A brief tour of the IPython notebook

This document will give you a brief tour of the capabilities of the IPython notebook.
You can view its contents by scrolling around, or execute each cell by typing Shift-Enter. After you conclude this brief high-level tour, you should read the accompanying notebook titled 01_notebook_introduction, which takes a more step-by-step approach to the features of the system.

The rest of the notebooks in this directory illustrate various other aspects and capabilities of the IPython notebook; some of them may require additional libraries to be executed.

In [1]:

pwd

Out[1]:

u'/Users/minrk/dev/ip/mine/docs/examples/notebooks'

In [2]:

ls

00_notebook_tour.ipynb          callbacks.ipynb                 python-logo.svg
01_notebook_introduction.ipynb  cython_extension.ipynb          rmagic_extension.ipynb
Animations_and_Progress.ipynb   display_protocol.ipynb          sympy.ipynb
Capturing Output.ipynb          formatting.ipynb                sympy_quantum_computing.ipynb
Script Magics.ipynb             octavemagic_extension.ipynb     trapezoid_rule.ipynb
animation.m4v                   progbar.ipynb

In [3]:

message = 'The IPython notebook is great!'
# note: the echo command does not run on Windows, it's a unix command.
!echo $message

The IPython notebook is great!

Plots with matplotlib

IPython adds an 'inline' matplotlib backend, which embeds any matplotlib figures into the notebook.

In [4]:

%pylab inline

Welcome to pylab, a matplotlib-based Python environment [backend: module://IPython.zmq.pylab.backend_inline].
For more information, type 'help(pylab)'.

In [5]:

x = linspace(0, 3*pi, 500)
plot(x, sin(x**2))
title('A simple chirp');

You can paste blocks of input with prompt markers, such as those from the official Python tutorial

In [6]:

>>> the_world_is_flat = 1
>>> if the_world_is_flat:
...     print "Be careful not to fall off!"

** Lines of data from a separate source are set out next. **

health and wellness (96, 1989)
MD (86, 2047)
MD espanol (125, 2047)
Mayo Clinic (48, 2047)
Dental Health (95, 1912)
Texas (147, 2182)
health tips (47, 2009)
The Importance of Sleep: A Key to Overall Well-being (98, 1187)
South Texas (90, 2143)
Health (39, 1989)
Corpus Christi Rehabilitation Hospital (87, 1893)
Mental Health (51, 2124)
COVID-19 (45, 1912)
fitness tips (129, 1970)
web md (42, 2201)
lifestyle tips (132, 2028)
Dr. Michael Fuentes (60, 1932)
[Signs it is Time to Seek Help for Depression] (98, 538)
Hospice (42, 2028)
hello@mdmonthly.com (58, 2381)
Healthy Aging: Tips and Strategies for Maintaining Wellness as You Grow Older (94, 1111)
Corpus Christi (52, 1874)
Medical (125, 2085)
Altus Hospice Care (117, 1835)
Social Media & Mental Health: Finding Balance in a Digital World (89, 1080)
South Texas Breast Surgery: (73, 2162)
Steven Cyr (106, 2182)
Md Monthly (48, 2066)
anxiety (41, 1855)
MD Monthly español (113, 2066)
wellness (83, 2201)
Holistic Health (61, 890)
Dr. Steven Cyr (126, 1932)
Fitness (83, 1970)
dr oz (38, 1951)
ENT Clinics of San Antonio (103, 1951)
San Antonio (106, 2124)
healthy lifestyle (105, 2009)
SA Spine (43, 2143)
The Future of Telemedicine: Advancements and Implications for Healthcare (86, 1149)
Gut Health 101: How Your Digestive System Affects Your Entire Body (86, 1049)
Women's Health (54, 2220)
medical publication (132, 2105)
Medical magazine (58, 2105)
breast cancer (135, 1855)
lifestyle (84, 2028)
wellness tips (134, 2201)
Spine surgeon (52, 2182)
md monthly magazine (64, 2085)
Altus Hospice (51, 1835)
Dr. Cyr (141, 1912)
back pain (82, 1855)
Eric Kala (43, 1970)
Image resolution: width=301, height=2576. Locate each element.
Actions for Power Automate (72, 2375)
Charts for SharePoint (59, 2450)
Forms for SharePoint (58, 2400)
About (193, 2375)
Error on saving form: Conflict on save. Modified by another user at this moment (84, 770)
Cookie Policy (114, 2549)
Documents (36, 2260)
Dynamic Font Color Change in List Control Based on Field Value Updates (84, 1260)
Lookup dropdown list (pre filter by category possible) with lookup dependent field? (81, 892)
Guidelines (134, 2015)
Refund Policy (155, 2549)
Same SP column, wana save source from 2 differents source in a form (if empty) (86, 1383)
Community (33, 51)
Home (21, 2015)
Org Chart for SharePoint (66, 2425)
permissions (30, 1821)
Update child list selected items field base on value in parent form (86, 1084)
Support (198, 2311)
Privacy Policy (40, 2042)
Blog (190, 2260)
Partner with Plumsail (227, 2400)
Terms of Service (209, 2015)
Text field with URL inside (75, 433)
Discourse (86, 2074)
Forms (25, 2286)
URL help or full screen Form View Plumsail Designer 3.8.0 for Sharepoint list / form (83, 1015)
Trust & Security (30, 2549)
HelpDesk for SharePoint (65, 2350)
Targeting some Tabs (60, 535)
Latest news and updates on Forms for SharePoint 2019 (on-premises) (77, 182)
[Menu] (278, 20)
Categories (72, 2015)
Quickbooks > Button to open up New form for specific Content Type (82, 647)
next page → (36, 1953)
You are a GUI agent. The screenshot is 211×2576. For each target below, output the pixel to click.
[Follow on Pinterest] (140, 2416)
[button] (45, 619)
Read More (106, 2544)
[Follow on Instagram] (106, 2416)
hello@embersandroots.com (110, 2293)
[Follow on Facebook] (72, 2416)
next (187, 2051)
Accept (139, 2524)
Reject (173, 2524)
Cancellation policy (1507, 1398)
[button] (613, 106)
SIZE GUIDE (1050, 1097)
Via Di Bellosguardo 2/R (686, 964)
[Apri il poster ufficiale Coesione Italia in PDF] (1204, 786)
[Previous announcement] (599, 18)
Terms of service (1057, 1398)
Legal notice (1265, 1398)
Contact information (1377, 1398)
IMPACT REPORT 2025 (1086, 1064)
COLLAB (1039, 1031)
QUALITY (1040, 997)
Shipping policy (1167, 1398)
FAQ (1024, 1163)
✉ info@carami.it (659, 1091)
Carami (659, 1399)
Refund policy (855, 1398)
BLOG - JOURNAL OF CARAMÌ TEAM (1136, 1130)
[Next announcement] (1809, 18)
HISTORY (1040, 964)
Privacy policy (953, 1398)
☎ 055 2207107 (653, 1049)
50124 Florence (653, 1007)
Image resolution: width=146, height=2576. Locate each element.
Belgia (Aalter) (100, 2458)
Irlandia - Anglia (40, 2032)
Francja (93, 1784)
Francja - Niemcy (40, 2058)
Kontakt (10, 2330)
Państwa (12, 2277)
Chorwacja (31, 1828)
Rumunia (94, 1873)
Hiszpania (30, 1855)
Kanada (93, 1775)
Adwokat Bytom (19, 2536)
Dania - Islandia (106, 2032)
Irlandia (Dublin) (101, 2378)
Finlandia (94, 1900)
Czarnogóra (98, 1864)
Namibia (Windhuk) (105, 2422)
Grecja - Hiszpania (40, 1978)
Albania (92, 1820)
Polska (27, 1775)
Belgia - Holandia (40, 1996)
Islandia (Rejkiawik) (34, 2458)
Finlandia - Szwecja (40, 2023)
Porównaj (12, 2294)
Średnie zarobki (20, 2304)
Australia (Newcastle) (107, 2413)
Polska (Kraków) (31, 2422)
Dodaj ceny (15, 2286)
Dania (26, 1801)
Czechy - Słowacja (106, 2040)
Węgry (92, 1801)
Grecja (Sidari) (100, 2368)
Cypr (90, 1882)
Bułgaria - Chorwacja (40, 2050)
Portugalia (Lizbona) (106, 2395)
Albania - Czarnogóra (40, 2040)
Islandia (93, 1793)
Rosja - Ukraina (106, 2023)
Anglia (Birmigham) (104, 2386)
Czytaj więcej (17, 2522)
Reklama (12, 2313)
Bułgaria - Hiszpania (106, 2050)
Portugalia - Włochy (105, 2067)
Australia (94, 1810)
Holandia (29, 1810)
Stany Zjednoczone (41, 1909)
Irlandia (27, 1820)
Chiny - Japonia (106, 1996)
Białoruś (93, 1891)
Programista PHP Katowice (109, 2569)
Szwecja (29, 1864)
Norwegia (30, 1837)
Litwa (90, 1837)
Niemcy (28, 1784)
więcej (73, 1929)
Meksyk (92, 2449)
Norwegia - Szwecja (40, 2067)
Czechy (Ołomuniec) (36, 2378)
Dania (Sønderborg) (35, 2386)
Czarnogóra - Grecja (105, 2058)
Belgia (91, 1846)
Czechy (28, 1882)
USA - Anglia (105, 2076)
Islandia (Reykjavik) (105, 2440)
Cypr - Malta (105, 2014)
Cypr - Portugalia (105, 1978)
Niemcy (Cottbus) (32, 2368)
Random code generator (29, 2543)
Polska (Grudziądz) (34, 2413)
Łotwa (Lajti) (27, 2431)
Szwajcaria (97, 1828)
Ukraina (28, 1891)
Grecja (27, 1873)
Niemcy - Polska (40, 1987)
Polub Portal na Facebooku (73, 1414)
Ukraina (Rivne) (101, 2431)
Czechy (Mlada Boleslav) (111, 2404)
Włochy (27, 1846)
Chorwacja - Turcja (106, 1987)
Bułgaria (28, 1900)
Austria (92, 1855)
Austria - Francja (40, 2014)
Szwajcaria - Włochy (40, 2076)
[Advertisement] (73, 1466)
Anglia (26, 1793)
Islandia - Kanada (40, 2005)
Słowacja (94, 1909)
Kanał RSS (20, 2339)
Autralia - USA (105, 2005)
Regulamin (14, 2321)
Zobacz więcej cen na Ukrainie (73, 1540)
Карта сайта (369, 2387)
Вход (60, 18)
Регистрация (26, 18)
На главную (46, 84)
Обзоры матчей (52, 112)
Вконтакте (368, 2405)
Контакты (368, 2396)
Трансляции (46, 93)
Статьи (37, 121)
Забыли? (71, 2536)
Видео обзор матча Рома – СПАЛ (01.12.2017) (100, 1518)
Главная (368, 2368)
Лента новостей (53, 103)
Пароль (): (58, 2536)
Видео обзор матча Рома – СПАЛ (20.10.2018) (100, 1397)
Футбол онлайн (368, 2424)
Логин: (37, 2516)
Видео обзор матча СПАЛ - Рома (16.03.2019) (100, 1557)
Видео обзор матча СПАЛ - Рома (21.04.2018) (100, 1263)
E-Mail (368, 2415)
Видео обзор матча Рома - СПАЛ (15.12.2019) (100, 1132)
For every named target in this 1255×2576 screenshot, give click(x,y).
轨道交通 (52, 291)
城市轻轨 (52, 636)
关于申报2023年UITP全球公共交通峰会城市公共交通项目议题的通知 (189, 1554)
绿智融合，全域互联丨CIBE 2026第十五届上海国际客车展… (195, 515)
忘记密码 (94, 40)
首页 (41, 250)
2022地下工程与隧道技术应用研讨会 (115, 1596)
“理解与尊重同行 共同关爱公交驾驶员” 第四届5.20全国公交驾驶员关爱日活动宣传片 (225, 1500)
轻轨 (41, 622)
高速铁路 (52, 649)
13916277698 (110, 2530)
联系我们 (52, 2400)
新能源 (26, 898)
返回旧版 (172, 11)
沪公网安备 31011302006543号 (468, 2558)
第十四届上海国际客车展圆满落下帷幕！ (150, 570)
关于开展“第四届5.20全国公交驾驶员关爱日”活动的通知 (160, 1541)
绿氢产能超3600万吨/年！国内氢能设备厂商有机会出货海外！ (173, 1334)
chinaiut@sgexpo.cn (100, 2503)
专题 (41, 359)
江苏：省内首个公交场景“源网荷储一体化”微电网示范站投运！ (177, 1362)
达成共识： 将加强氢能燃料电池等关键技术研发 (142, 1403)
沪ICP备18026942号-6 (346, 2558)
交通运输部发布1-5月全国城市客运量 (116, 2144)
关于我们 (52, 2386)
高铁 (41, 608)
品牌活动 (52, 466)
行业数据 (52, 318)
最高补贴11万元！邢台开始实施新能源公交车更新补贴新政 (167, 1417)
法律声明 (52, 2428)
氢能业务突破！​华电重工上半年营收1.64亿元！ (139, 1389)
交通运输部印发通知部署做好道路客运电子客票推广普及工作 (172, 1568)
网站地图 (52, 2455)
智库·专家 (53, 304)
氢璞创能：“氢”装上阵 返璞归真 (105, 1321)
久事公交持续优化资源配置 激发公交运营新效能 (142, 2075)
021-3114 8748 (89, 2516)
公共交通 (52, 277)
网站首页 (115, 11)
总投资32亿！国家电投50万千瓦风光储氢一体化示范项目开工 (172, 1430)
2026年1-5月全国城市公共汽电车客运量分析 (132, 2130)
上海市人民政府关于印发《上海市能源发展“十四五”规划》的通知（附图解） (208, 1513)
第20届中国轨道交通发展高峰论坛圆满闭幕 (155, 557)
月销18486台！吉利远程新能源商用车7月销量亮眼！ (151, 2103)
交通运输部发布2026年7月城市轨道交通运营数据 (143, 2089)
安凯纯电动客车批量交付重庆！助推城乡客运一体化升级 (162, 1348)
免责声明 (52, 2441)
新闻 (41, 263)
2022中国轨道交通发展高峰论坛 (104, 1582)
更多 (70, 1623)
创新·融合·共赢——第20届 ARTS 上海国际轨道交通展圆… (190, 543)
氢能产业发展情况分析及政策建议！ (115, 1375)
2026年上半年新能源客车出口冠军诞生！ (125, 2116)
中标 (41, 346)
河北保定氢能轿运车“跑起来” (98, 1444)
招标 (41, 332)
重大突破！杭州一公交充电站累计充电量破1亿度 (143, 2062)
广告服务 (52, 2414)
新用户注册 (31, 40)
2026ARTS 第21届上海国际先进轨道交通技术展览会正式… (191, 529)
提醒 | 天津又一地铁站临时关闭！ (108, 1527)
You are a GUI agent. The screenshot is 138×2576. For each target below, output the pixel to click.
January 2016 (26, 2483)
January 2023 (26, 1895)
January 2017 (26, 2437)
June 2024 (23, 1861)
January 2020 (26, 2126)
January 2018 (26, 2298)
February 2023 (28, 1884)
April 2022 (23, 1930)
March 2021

Be careful not to fall off!

Errors are shown in informative ways:

In [7]:

%run non_existent_file

ERROR: File `u'non_existent_file.py'` not found.

In [8]:

x = 1
y = 4
z = y/(1-x)

---------------------------------------------------------------------------
ZeroDivisionError                         Traceback (most recent call last)
<ipython-input-8-dc39888fd1d2> in <module>()
      1 x = 1
      2 y = 4
----> 3 z = y/(1-x)

ZeroDivisionError: integer division or modulo by zero

When IPython needs to display additional information (such as providing details on an object via x? it will automatically invoke a pager at the bottom of the screen:

In [18]:

magic

Non-blocking output of kernel

If you execute the next cell, you will see the output arriving as it is generated, not all at the end.

In [19]:

import time, sys
for i in range(8):
    print i,
    time.sleep(0.5)

0 1 2 3 4 5 6 7

Clean crash and restart

We call the low-level system libc.time routine with the wrong argument via ctypes to segfault the Python interpreter:

In [*]:

import sys
from ctypes import CDLL
# This will crash a Linux or Mac system; equivalent calls can be made on Windows
dll = 'dylib' if sys.platform == 'darwin' else '.so.6'
libc = CDLL("libc.%s" % dll) 
libc.time(-1)  # BOOM!!

Markdown cells can contain formatted text and code

You can italicize, boldface

build
lists

and embed code meant for illustration instead of execution in Python:

def f(x):
    """a docstring"""
    return x**2

or other languages:

if (i=0; i<n; i++) {
  printf("hello %d\n", i);
  x += 4;
}

Courtesy of MathJax, you can include mathematical expressions both inline: $e^{i\pi} + 1 = 0$ and displayed:

$$e^x=\sum_{i=0}^\infty \frac{1}{i!}x^i$$

Rich displays: include anyting a browser can show

Note that we have an actual protocol for this, see the display_protocol notebook for further details.

Images

In [1]:

from IPython.display import Image
Image(filename='../../source/_static/logo.png')

Out[1]:

An image can also be displayed from raw data or a url

In [2]:

Image(url='http://python.org/images/python-logo.gif')

Out[2]:

Embedded vs Non-embedded Images

As of IPython 0.13, images are embedded by default for compatibility with QtConsole, and the ability to still be displayed offline.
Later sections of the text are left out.